Use the Add Data step to add data to a data flow, and use the Save Data step to save output data from a data flow.

You can save the output data from a data flow in either a dataset or in one of the supported database types. If you save data to a database, you can transform the data source by overwriting it with data from the data flow. The data source and data flow tables must be in the same database and have the same name. Before you start, create a connection to one of the supported database types.

Note:

With data flows you can source data from remote databases (using a remote connection with Data Gateway). However, you can't save data to datasets that use remote connections.

Data Output

You can save output data from data flows to these database types:
  • Oracle Autonomous Data Warehouse
  • Oracle Autonomous Transaction Processing
  • Oracle Database
  • Apache Hive
  • Hortonworks Hive
  • MapR Hive
  • Spark

For database version information, see Supported Data Sources.

Data Input

You can input data to data flows from most database types (except Oracle Essbase and EPM Cloud).

Working in the Data Flow Editor

You prepare your data for analysis by building data flows in the data flow editor. For example, you might transform columns, merge columns, or categorize data into bins.
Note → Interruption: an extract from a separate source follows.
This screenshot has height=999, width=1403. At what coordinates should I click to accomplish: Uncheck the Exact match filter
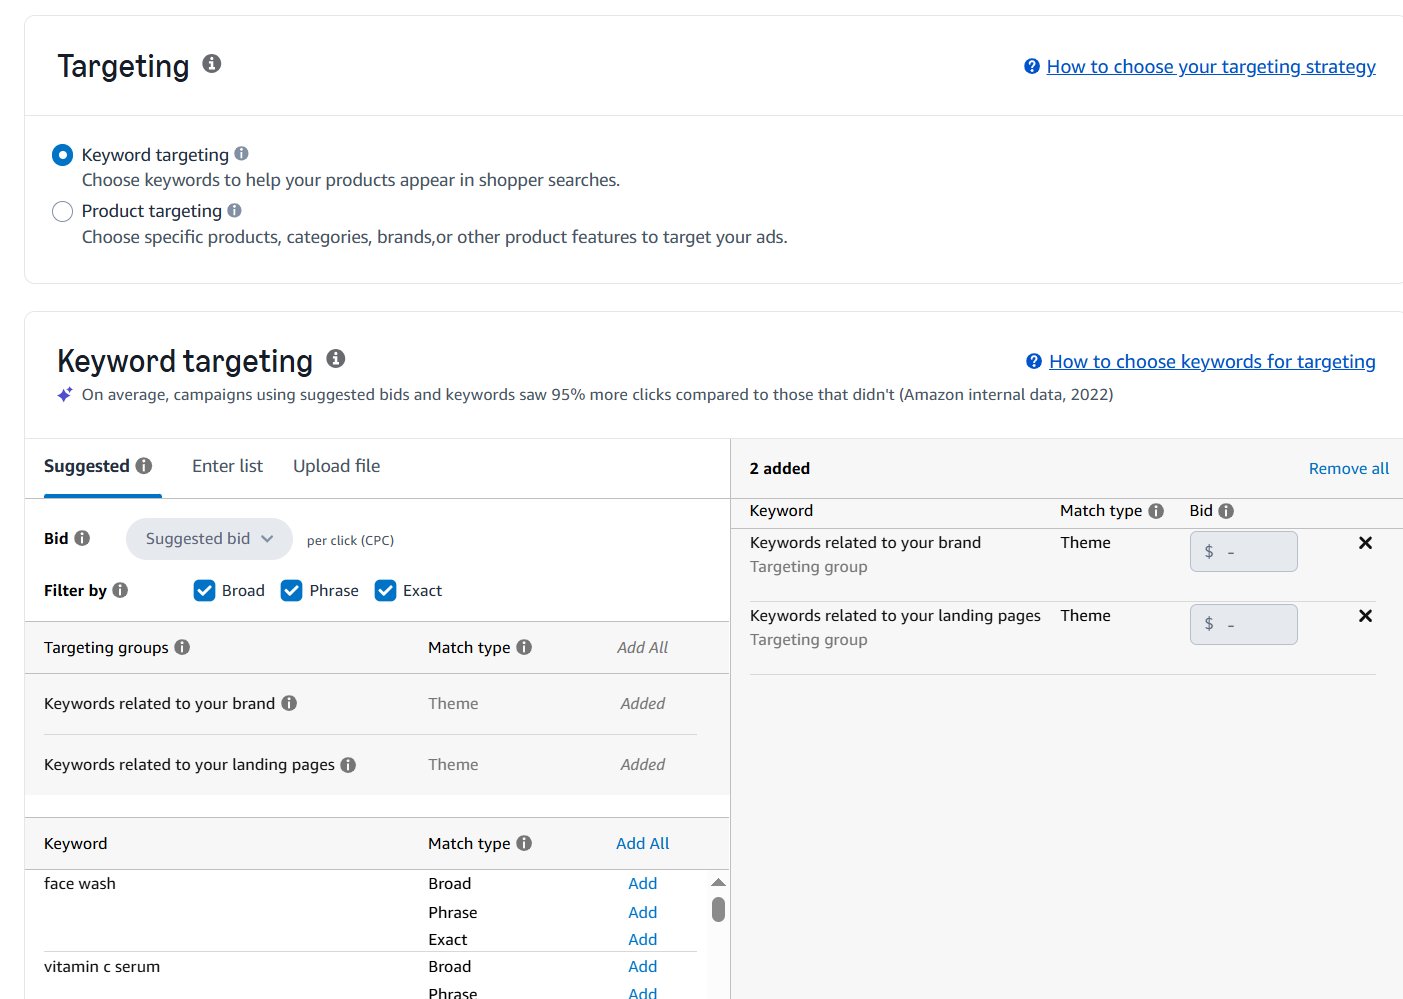click(x=386, y=590)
Find out how to use the data flow editor to quickly get started preparing your data.

Working in the data flow editor:

Name Icon What it does
Data

Data pane icon

Display the data pane, where you can drag and drop data columns onto the data flow editor.

Data Flow Steps Data Flow Steps pane icon

Display the steps pane, where you can drag and drop steps onto the data flow editor.

Data Preview

Data Preview icon

Hide or display the Preview data columns pane by clicking Toggle Data Preview at the bottom right-hand corner of the data flow editor. This pane updates automatically when you make changes to the data flow. You can specify whether to automatically refresh step changes in the Preview data pane by clicking Auto apply.

Run data flow Run data flow Execute (known as 'run') the data flow.
Show available functions/hide functions

Show available functions/Hide functions icon

Display or hide the expression pick list. This icon is only displayed for steps that enable you to build your own expressions, for example, the "Add Columns" step or "Transform Column" step.

Step Editor

Steps editor icon

Hide or display the Step editor pane by clicking the Toggle Step Editor icon at the bottom right-hand corner of the data flow editor.

Toggle auto-refresh Toggle auto refresh for data in data flows Turn on to refresh the data preview as soon as you make changes in your data flow. For example, if you have a transform column step that changes text from low case to high case, you see the high case text in the data preview. If you turn off, the data preview is only refreshed if you click Refresh Data Preview.